The performance on Sunday, presented at Brooklyn Square, featured highlights from the popular oratorium, The Messiah, by George Friedrich Händel.  Conducted and presented by the very talented Jaco van Staden, the orchestra performed several arias and choruses from the work with Ilze van Staden (soprano), Neil Stander (Tenor) and Christiaan Snyman (Baritone).  The In2Nate chamber choir completed the ensemble.  Mr Braam Van Tonder performed the famous, or perhaps infamous trumpet solo from the aria ‘The Trumpet shall Sound’.
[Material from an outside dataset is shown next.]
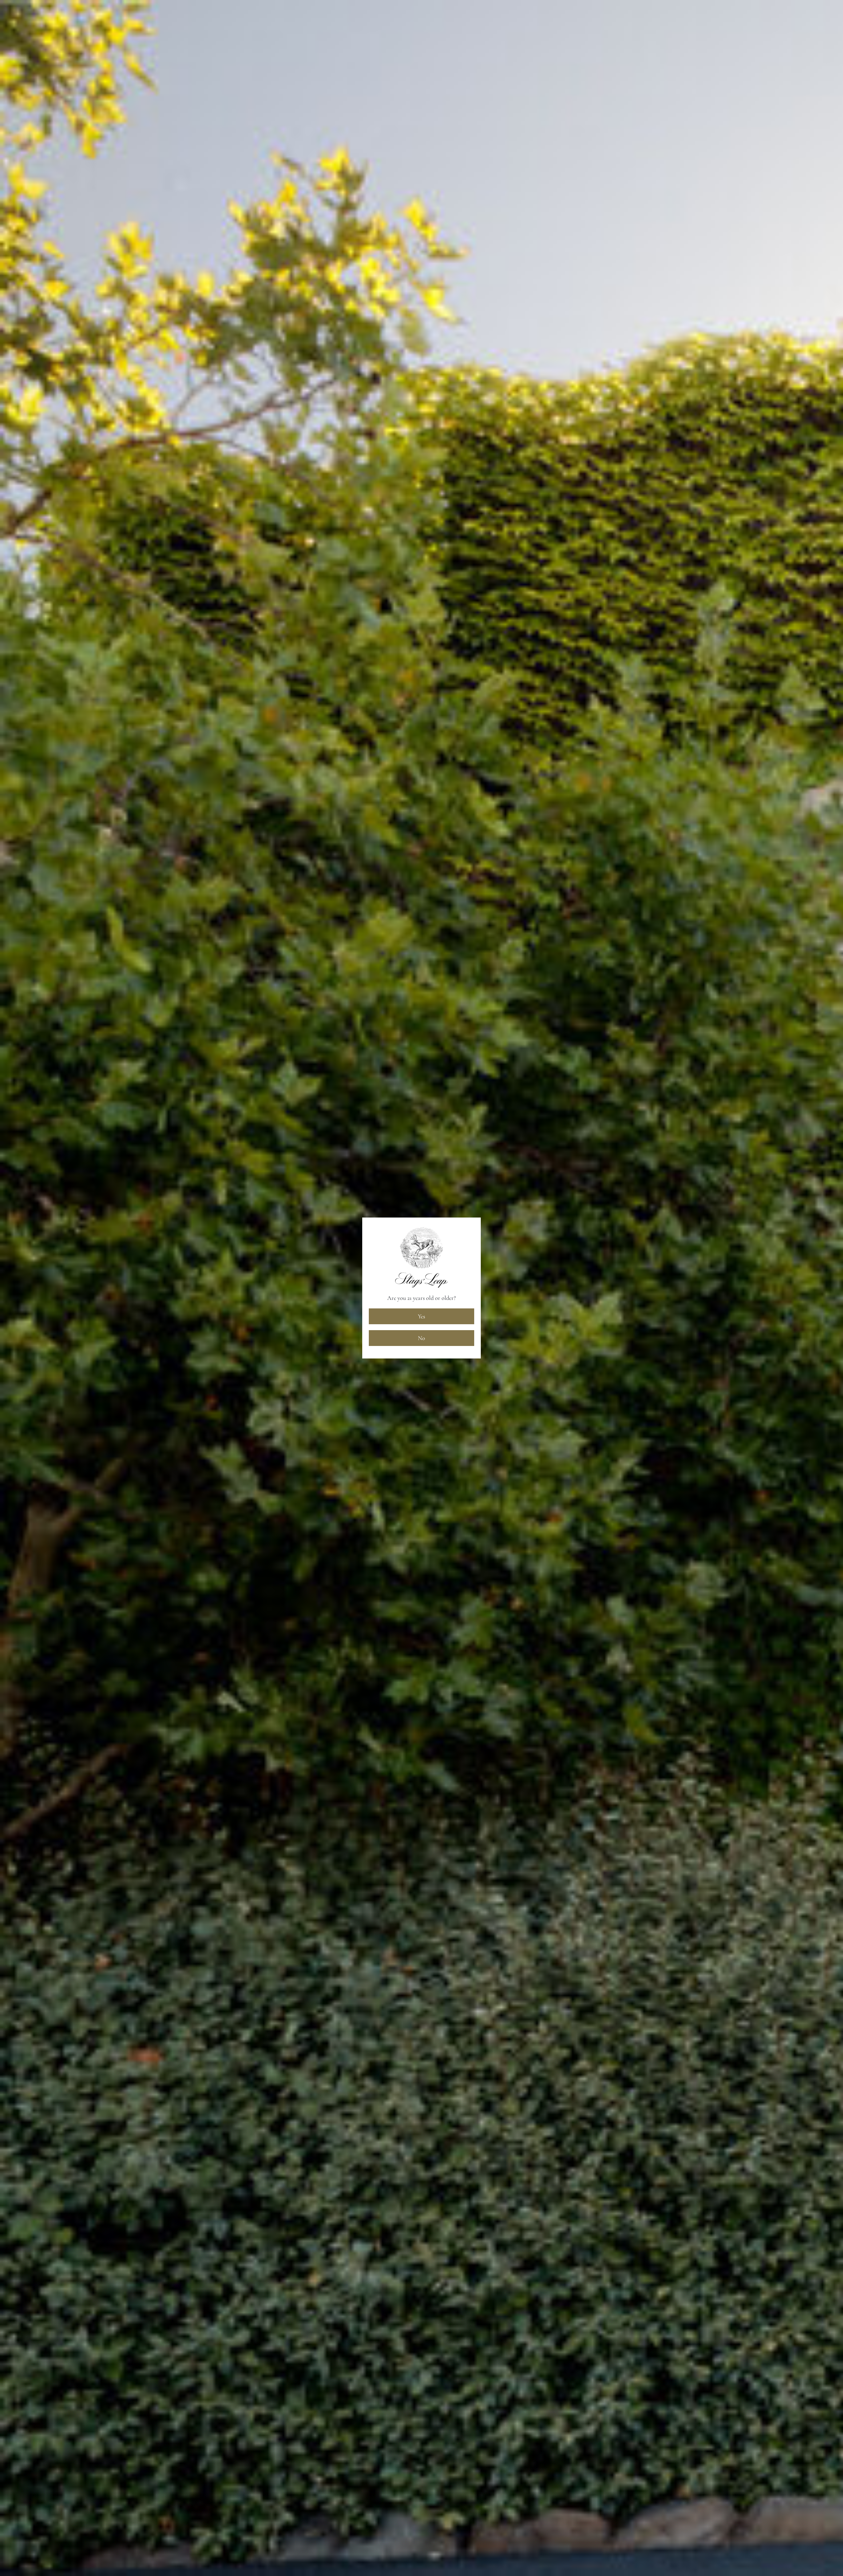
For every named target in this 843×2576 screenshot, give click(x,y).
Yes (421, 1316)
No (421, 1338)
Braam van Tonder, playing the trumpet solo from ‘The Trumpet shall Sound’ – Photograph – Phillip Erasmus

The Messiah is by no means an ‘easy’ composition and is a challenge for any professional orchestra.  A complete performance usually lasts close to 3 hours!   Tradition dictates that an Oratorium must be performed as a unit, without any interruptions.  In this setting however, announcing numbers two at a time, was much more effective and helped the audience to not only understand, but to feel included in the performance.  Van Staden referenced the original text and explained traditions surrounding the work, making it an informative musical experience.  Considering the audience at a popular, busy mall such as Brooklyn Square, it was an impressive feat to keep the audience interested in the music.


The orchestra’s motto is ‘Yes we Can’.  South Africa stands to learn something from this.  While faced with the most dire of economic circumstances, facing continuous price hikes and political unrest, a simple phrase is the answer.  Instead of a fatalistic negativity, a positive proclamation of hope. Hope for a future that is not as bleak as it now seems.